%%

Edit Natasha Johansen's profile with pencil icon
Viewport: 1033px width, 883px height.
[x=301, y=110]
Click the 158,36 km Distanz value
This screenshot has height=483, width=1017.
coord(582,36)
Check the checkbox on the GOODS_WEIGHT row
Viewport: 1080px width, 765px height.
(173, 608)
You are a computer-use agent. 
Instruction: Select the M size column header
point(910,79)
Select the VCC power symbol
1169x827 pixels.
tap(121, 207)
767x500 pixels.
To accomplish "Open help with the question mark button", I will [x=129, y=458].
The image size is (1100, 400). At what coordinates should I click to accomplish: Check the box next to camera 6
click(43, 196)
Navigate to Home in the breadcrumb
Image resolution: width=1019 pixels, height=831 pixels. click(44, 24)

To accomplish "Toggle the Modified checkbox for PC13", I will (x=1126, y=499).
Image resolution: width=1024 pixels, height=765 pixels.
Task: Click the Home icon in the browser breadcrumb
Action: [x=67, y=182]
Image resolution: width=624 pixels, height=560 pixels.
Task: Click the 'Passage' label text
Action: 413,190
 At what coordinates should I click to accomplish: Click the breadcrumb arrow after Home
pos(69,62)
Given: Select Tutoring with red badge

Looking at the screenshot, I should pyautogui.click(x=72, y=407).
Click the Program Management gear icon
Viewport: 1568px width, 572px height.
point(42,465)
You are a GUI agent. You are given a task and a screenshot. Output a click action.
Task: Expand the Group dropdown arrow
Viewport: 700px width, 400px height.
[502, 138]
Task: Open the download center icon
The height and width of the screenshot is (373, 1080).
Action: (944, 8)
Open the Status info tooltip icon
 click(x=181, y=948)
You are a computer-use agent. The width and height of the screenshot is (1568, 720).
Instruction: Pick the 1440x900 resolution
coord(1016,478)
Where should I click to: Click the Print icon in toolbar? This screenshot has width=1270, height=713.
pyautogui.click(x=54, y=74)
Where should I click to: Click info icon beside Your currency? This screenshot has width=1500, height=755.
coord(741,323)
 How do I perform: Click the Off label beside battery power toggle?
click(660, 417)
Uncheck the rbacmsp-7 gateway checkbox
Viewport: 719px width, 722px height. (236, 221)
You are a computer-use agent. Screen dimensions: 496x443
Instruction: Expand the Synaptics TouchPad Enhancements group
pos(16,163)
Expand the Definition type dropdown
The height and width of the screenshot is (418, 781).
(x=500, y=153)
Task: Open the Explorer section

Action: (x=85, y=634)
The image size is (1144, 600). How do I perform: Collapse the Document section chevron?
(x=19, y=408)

%%

◆ Your task
I would like you to restate word for word the lines from the one with "Click the Program Management gear icon" through the last line of the material above, and only those.

◆ Exercise answer
Click the Program Management gear icon
Viewport: 1568px width, 572px height.
point(42,465)
You are a GUI agent. You are given a task and a screenshot. Output a click action.
Task: Expand the Group dropdown arrow
Viewport: 700px width, 400px height.
[502, 138]
Task: Open the download center icon
The height and width of the screenshot is (373, 1080).
Action: (944, 8)
Open the Status info tooltip icon
 click(x=181, y=948)
You are a computer-use agent. The width and height of the screenshot is (1568, 720).
Instruction: Pick the 1440x900 resolution
coord(1016,478)
Where should I click to: Click the Print icon in toolbar? This screenshot has width=1270, height=713.
pyautogui.click(x=54, y=74)
Where should I click to: Click info icon beside Your currency? This screenshot has width=1500, height=755.
coord(741,323)
 How do I perform: Click the Off label beside battery power toggle?
click(660, 417)
Uncheck the rbacmsp-7 gateway checkbox
Viewport: 719px width, 722px height. (236, 221)
You are a computer-use agent. Screen dimensions: 496x443
Instruction: Expand the Synaptics TouchPad Enhancements group
pos(16,163)
Expand the Definition type dropdown
The height and width of the screenshot is (418, 781).
(x=500, y=153)
Task: Open the Explorer section

Action: (x=85, y=634)
The image size is (1144, 600). How do I perform: Collapse the Document section chevron?
(x=19, y=408)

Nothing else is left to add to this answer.